Overview
Wounded to the brink of death and suffering from amnesia, Jason Bourne is rescued at sea by a fisherman. With nothing to go on but a Swiss bank account number, he starts to reconstruct his life, but finds that many people he encounters want him dead. However, Bourne realizes that he has the combat and mental skills of a world-class spy—but who does he work for?
Reviews
Lost count the number of times I've watched The Bourne Identity but it's still a fantastic action-thriller with Matt Damon perfectly cast in the lead which if I recall at the time he was only known for dramas. Some issues with how the sequels were handled, mainly (in TBU) the suggestion Bourne and Nicki (Julia Stiles) had some sort past relationship when it's pretty clear he was just another black ops agent.

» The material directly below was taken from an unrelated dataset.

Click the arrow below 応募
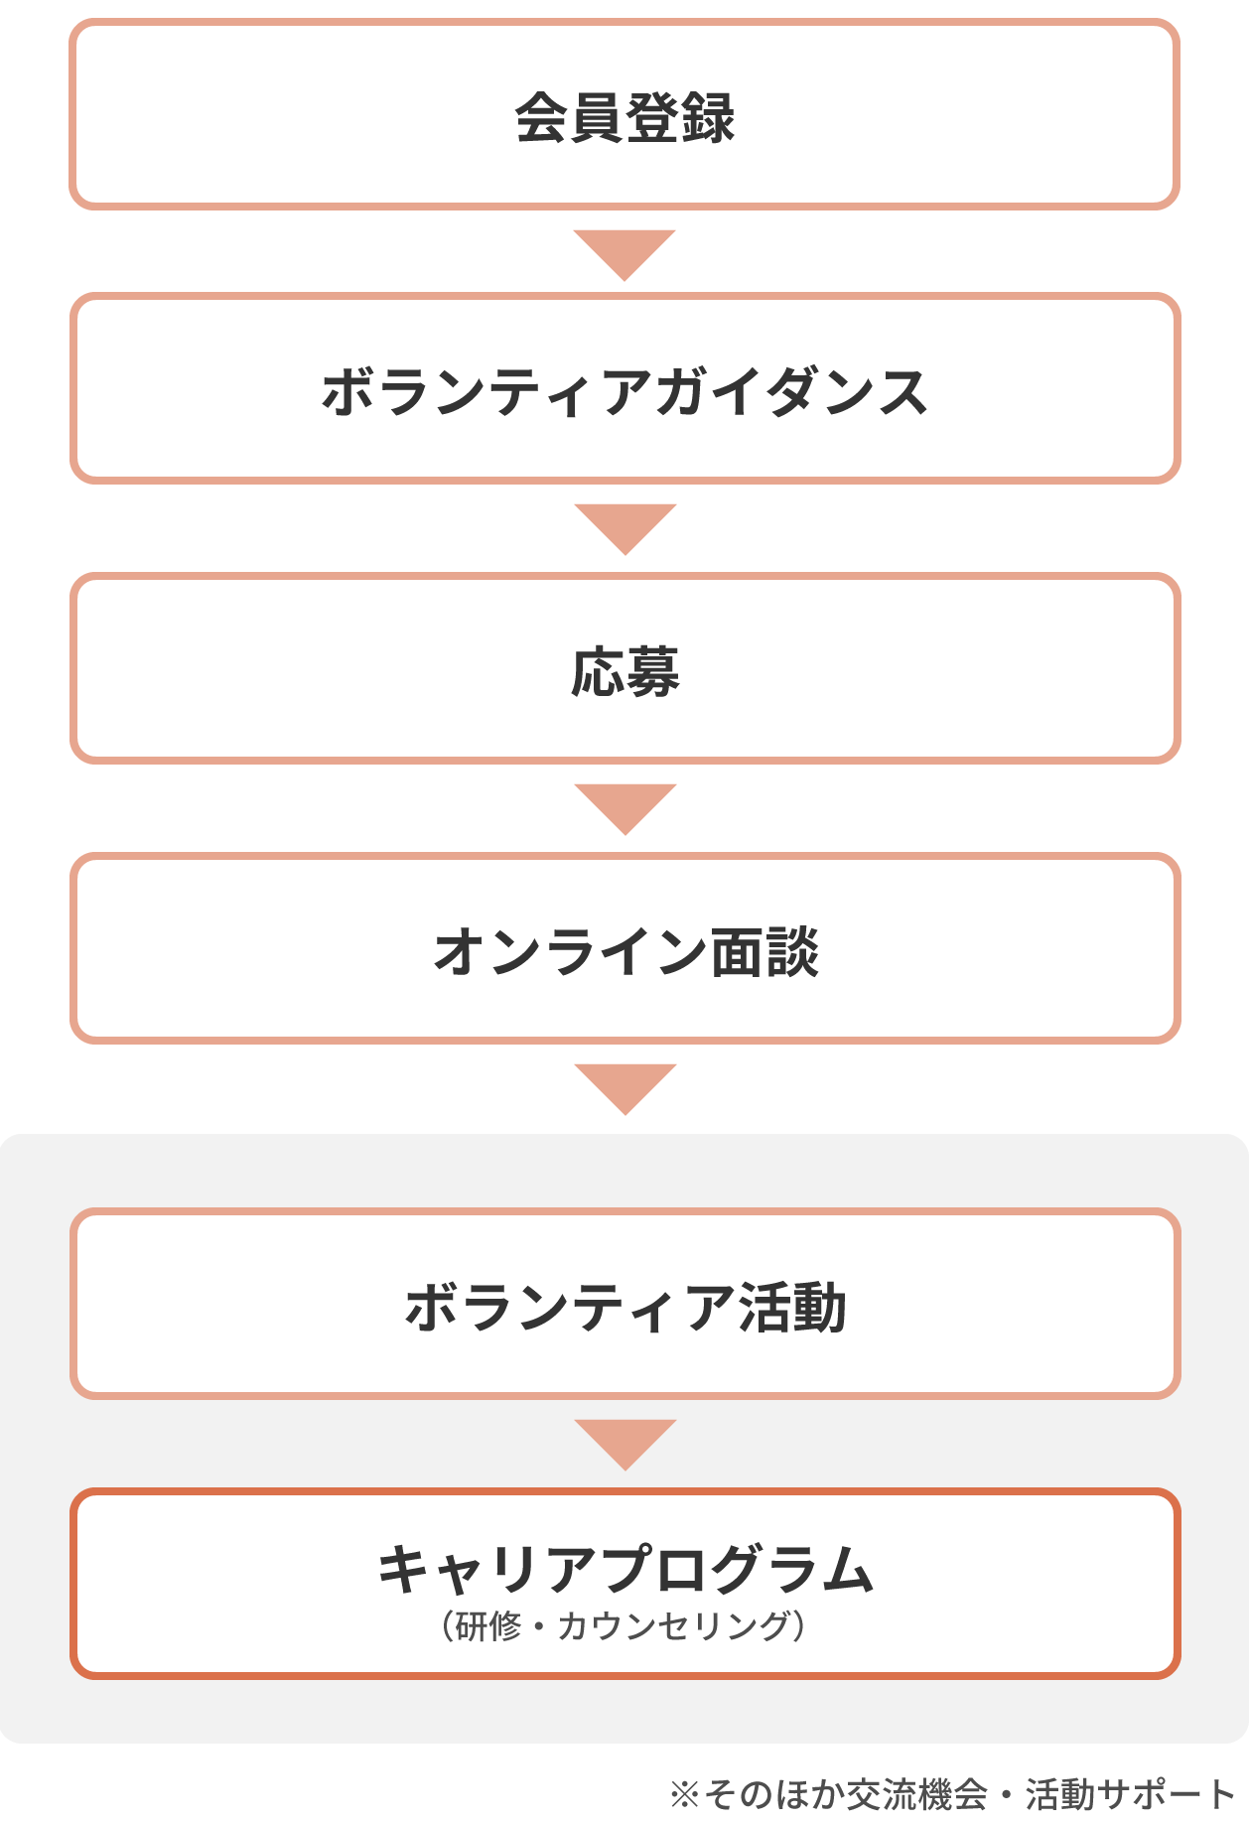Image resolution: width=1249 pixels, height=1823 pixels. (x=625, y=809)
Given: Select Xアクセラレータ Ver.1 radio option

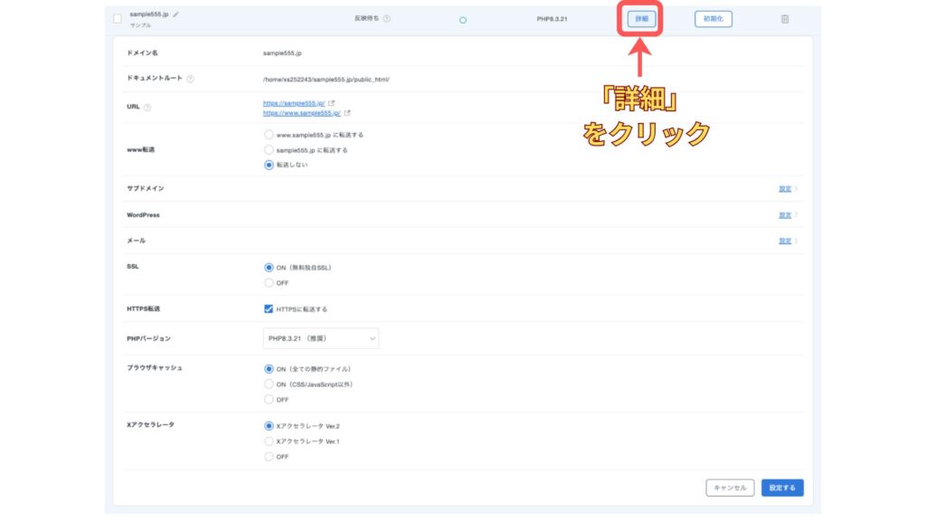Looking at the screenshot, I should coord(269,441).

In any case, still works almost 20 years later and I'm sure I'll revisit this one again. **4.0/5**
**The Bourne Identity returns the spy genre to hard-hitting realism with face-paced hand-to-hand combat, clever espionage, and a great lead.**
In the early 2000s, when James Bond was surfing on laser-melted glaciers and fighting diamond-crusted henchmen and Ethan Hunt was dual-weird diving through a flock of doves, The Bourne Identity charted a new path. Doug Liman took Good Will Hunting’s Matt Damon, whose biggest action role to this point had been watching Tom Hanks die to save him in Saving Private Ryan and turn him into a hardcore action hero. But unlike Bond and Mission Impossible, Bourne was a grounded and gritty spy that used skill and ingenuity to overcome the duplicitous intelligence agencies that wanted him dead. The action is more realistic and brutal, with the punches landing harder and pens stabbing deep. The Bourne Identity reinvented the spy genre.
Matt Damon ("Jason Bourne") is fished out off the sea by a passing fishing boat and after having had bullets removed from his back, determines to find out just what happened to him. One slight snag - he has absolutely no idea who he is! Luckily, his rescuer has some skill with a scalpel and aside from the bullets, he removes a small gadget that contains details of a Swiss bank account that ultimately gives him a name, but asks far more questions than it answers. He goes to the US embassy, but that doesn't quite go to plan and in escaping picks up the feisty "Marie" (Franka Potente) and the two have to evade chasing police and would-be assassins as they try to discover the mystery of "Treadstone". It's a gripping, end-to-end spy thriller with short, refined, fight scenes that genuinely engenders suspense and peril. Robert Ludlum's story survives largely intact and Damon, alongside a suitably duplicitous performance from Brian Cox, deliver well.